Presidenciais*

* Texto publicado no Jornal do Centro há exactamente dez anos, em 5 de Agosto de 2005


1. Tem-se falado pouco das eleições presidenciais de Janeiro próximo que, para o país, são bem mais importantes que as eleições autárquicas.

Tudo o que aconteceu à volta da deserção de Durão Barroso e do exercício de Pedro Santana Lopes como primeiro-ministro deu-nos suficientes provas da necessidade de termos em Belém um político de carácter e de força nas convicções.

A Presidência da República é uma válvula de escape dos bloqueios da nossa democracia e, quando necessário, deve fazer de fusível. Devia-o ter sido em Julho de 2004, aquando da fuga de Barroso para Bruxelas.

2. Na altura, Jorge Branco Sampaio deixou que o poder passasse monarquicamente de Durão Barroso para Pedro Santana Lopes.

A partir daí, tem tido um final de mandato presidencial penoso. A ida de Jorge Sampaio à Cova da Moura contactar com os imigrantes, em período de alguma tensão racial no país, ficou como uma marca boa num segundo mandato decepcionante.

3. Como resultado, percebeu-se que as Presidenciais de 2006 iriam ser influenciadas por este pecado original: as pessoas não iam querer em Belém um presidente fraco. Parecia estar lançado o tapete vermelho a Cavaco, com a sua imagem de homem duro.

Alertei para este perigo aqui, no Olho de Gato de 24 de Setembro, há quase um ano.
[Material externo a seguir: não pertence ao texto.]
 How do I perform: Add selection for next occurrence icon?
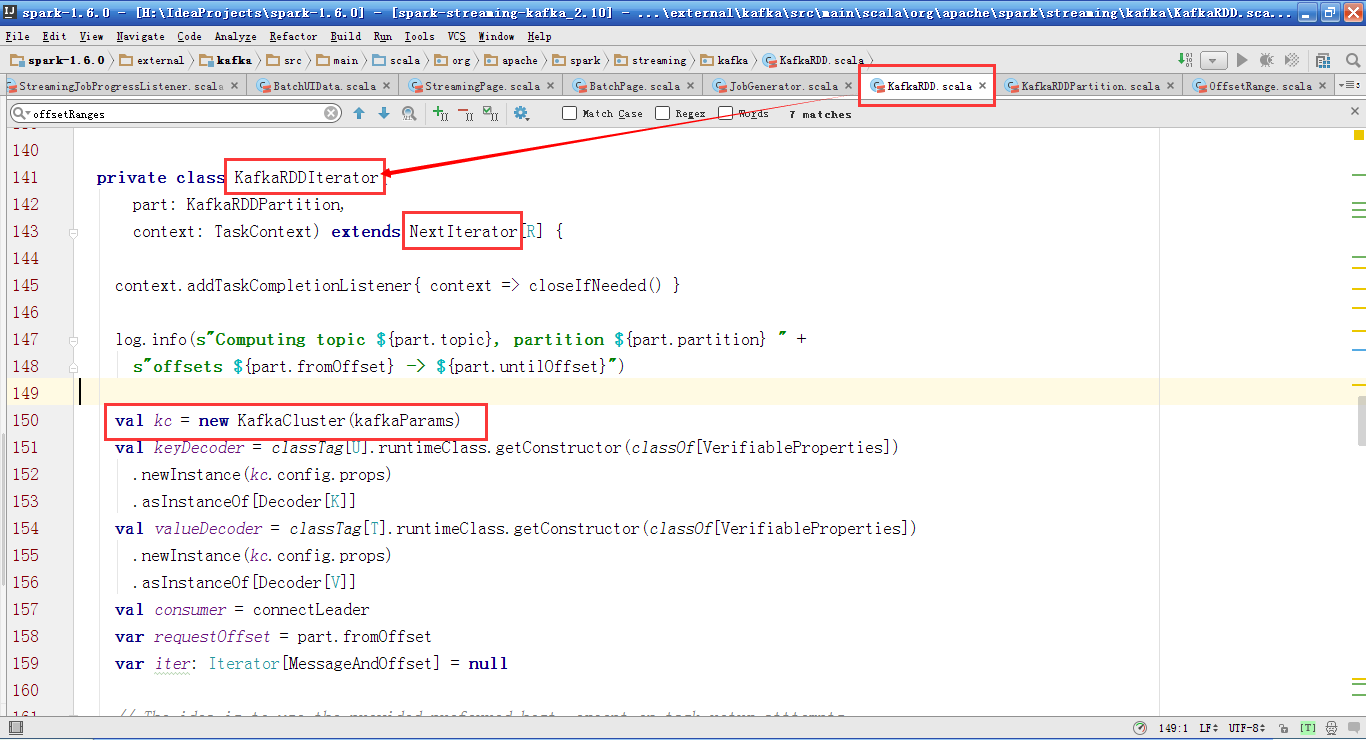click(x=440, y=114)
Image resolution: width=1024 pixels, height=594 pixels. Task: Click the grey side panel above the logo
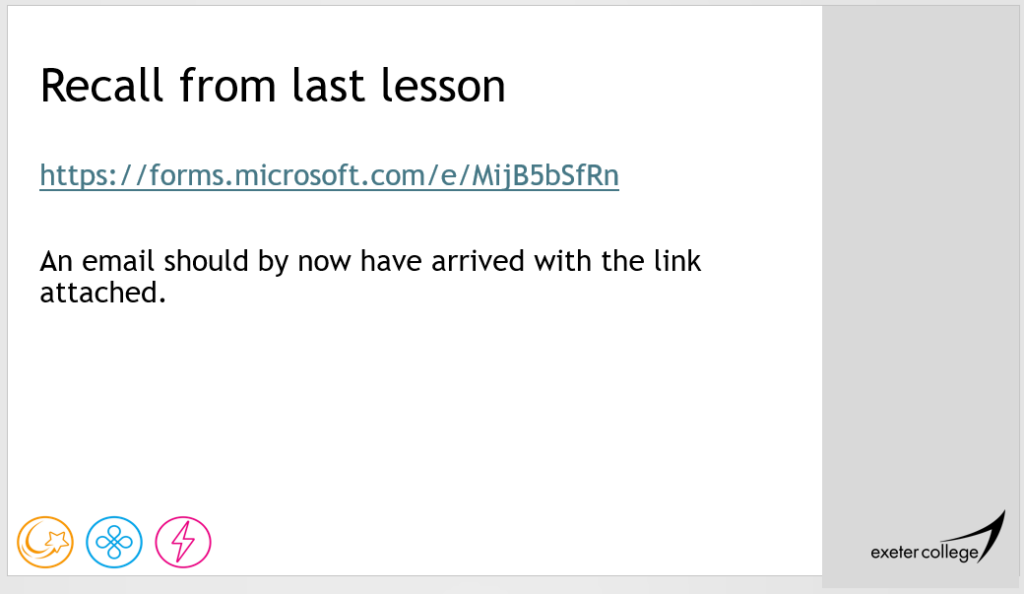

A evolução política posterior, com a vitória de José Sócrates, não alterou o panorama. A nossa direita, esfrangalhada eleitoralmente pela catástrofe santanista, tenderá a ver as presidenciais como uma oportunidade de vendetta e de ajuste de contas. Para isso, com a candidatura de Cavaco, a direita tudo fará para crispar artificialmente o país.

4. José Sócrates fingiu que estava a hibernar na questão presidencial, especialmente a partir da altura em que o Engenheiro Guterres decidiu candidatar-se ao lugar de Alto Comissário das Nações Unidas para os Refugiados. Mas Sócrates não estava a dormir. Viu-se na forma como o primeiro-ministro, em dois dias, pôs o PS a apoiar Mário Soares.

5. Mário Soares protestou contra a vergonha da Cimeira dos Açores; com Soares não havia GNR no Iraque; com ele, Pedro Santana Lopes tinha ficado Presidente da Câmara de Lisboa, e só isso.

O país sabe com o que pode contar com Mário Soares na Palácio de Belém. Soares esteve lá dez anos e as pessoas gostaram do seu desempenho presidencial.

6. Por sua vez, Cavaco Silva, como Presidente da República, é uma enormíssima incógnita. Como vai ele relacionar-se com os Governos?

Cavaco Silva, agora, vai ter que mostrar o que vale e vai ter que dar garantias aos portugueses que não é o Cavaco autoritário e populista da primeira metade dos anos 90.

Não está esquecido o Cavaco dos tabus, o Cavaco do “só leio cinco minutos de jornais por dia”, o Cavaco do “nunca me engano e raramente tenho dúvidas”.

Para começo de conversa, no mesmo dia em que anunciar a sua candidatura, é importante que Cavaco Silva se comprometa com os portugueses, caso venha a ser eleito, a viabilizar um referendo sobre a despenalização do aborto.


Fotografia daqui
7. Helen Thomas é uma lenda do jornalismo mundial. Trabalhou para a UPI, como jornalista acreditada na Casa Branca, mais de 40 anos.

Em desabafo recente, disse ao seu amigo Albert Eisele, editor do jornal “The Hill”, de Washington: “No dia em que Dick Cheney se candidatar para presidente, eu mato-me. Só nos faltava mais um mentiroso…”

Vai daí, Eisele publicou o comentário de Helen Thomas na sua coluna. Com amigos assim…

8. Na Galeria da Acert, em Tondela, até 30 de Setembro, está uma exposição de desenhos e pinturas de Luís Calheiros. O caso é raro. A última exposição individual do pintor foi em 1988.

A minúcia da arte de Luís Calheiros e o seu sentido de humor merecem uma visita dos leitores. Vão sair da sala, de certeza, com um sorriso nos lábios.